As students of Eng 100, you will use this blog to begin conversations with other academic writers on campus (students and instructors alike). We become active readers of each other’s writing when we comment on posts here. And, best of all, we are using this space to share ideas! We encourage you to use this blog to further think through the topics and writing strategies you will be introduced to this quarter. As always, be sure to give credit to those people whose ideas you borrow for your own thinking and writing (you should do this in the blog by commenting on their post, but you will also be required to cite what you borrow from your peers/instructors if and when it winds up in your essays. More details on that later…).

Finally, keep in mind that writing to and for this audience is a good way to prepare for the panel of readers (faculty at WCC) who will be reading and assessing your writing portfolio at the end of the quarter. We hope that as a large group of active readers, we can better prepare each other for this experience. But, in the meantime, let’s have fun with it! I am really excited see how far we can take this together!

--Mary Hammerbeck, Instructor of Eng 100



Wednesday, October 13, 2010

A Good Point or Misguided Students?

Michael Wesch, a Professor at Kansas State University and his 200 students conducted a study regarding the most important characteristics of students today: how they learn, what they need to learn, their goals, hopes, dreams, what their lives will be like, and what kinds of changes they will experience in their lifetime. They then created a video text to show their results.

The video showed the 200 students sitting in a lecture hall. Each student would raise a piece of paper which has a fact from their results handwritten on it. A few examples of what was written are: “I buy hundred dollar text books that I never open,” “18% of my teachers know my name,” and “I complete 49% of the readings assigned to me and only 26% are relevant to my life.” Others mentioned the use of their time throughout the day and not having enough which meant they needed to be multitaskers and one student held a sign up that said he brings his laptop to school but doesn’t use it for class work.

I can see how, yes, technology is a big thing today and more students are reading websites, blogs and Facebook pages rather than their homework, but who is responsible for this?
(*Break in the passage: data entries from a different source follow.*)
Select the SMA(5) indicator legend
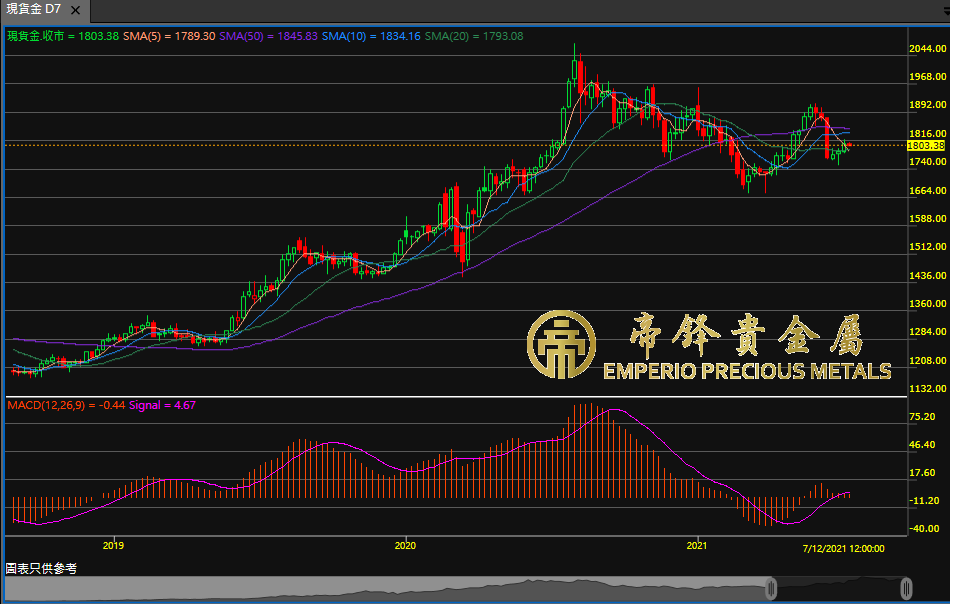The image size is (956, 604). pos(169,36)
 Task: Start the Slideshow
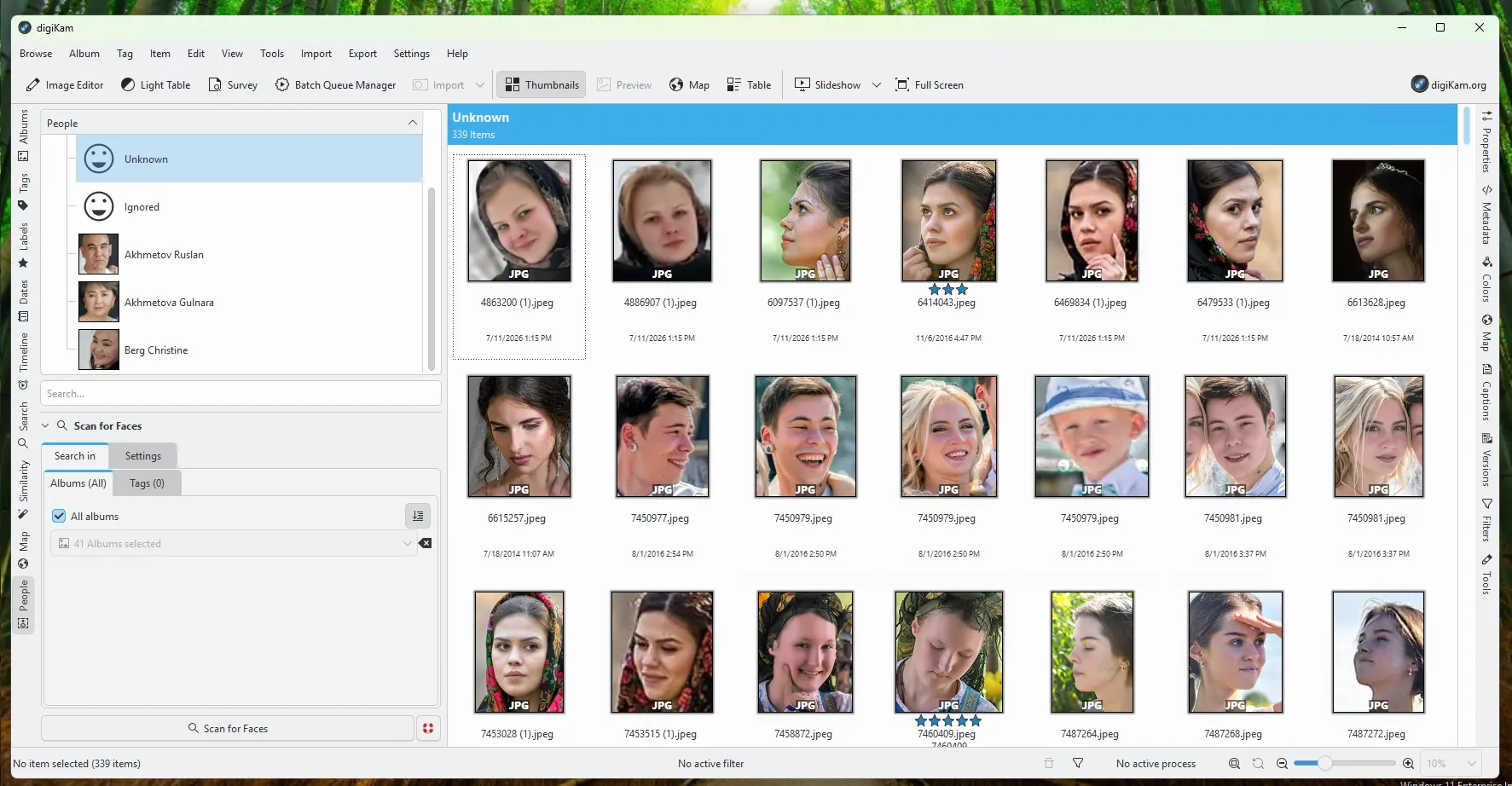pos(827,84)
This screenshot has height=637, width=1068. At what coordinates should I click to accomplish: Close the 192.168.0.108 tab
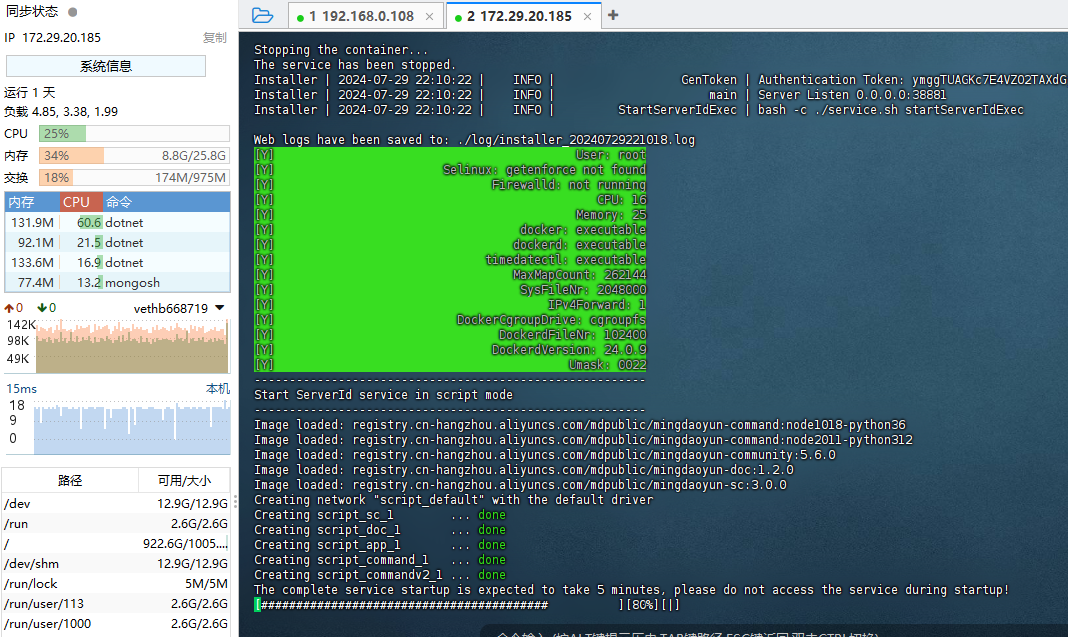pyautogui.click(x=429, y=16)
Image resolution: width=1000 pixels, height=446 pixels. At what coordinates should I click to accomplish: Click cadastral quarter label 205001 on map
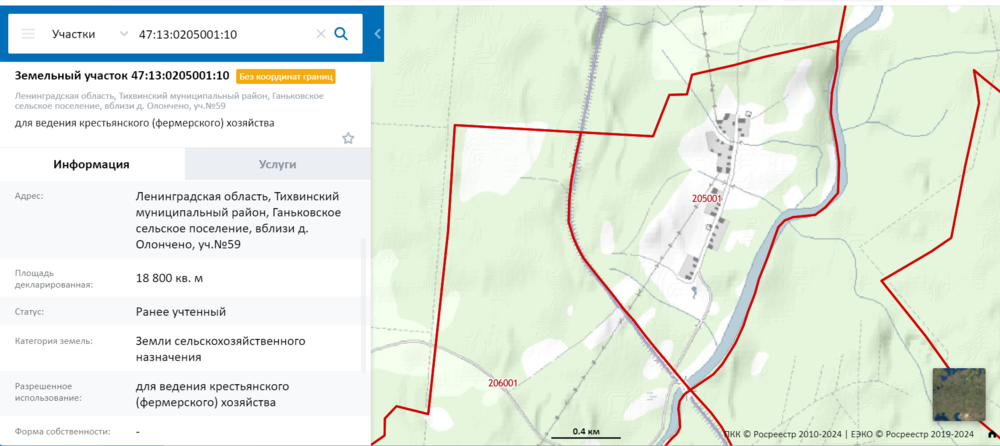click(706, 198)
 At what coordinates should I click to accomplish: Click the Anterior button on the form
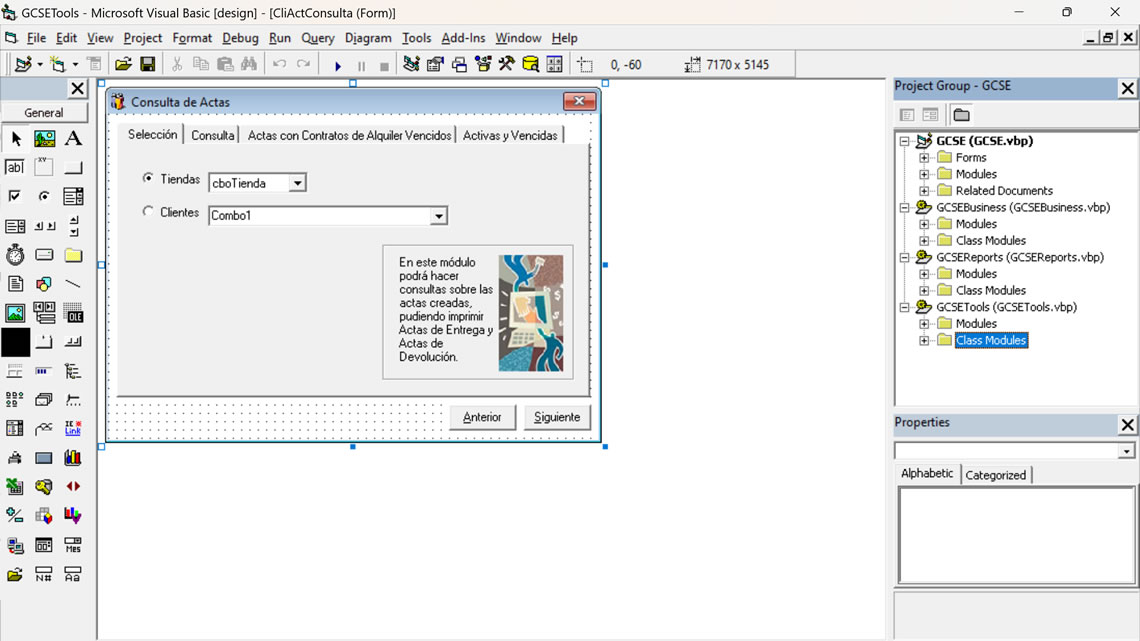tap(482, 417)
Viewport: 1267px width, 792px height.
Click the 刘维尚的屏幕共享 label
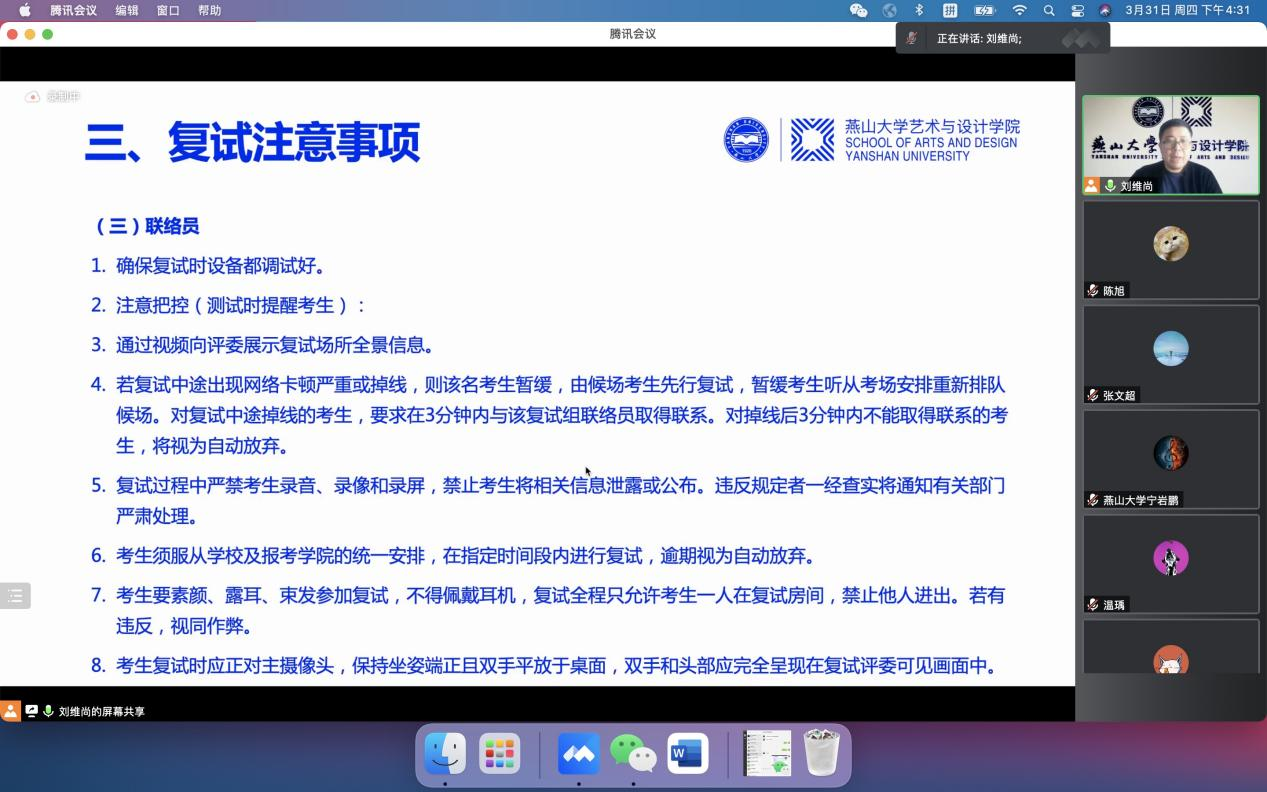click(101, 712)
Is this really something that the education system needs to look at, or do these students need to take responsibility for their learning? If these students were to schedule their time better, find out what their priorities are, they could probably be really successful in college. The thought that a lot of these students have their schooling paid for and choose to do other things rather than study is really sad. If they were participating in class, maybe their instructors would know their names and maybe opening up that text book to do the readings assigned to them, they wouldn’t have felt as though that was money wasted. I just really feel that these students made themselves look a bit on the spoiled and lazy side in this video.

There are options of taking classes online, there are many different ways to break up a class schedule and there are so many interesting classes to take. They can leave their laptops at home, turn off their cell phone for an hour or so and focus on what they are in school for. Set a goal and work towards it, instead of feeling as though time is wasted in studying.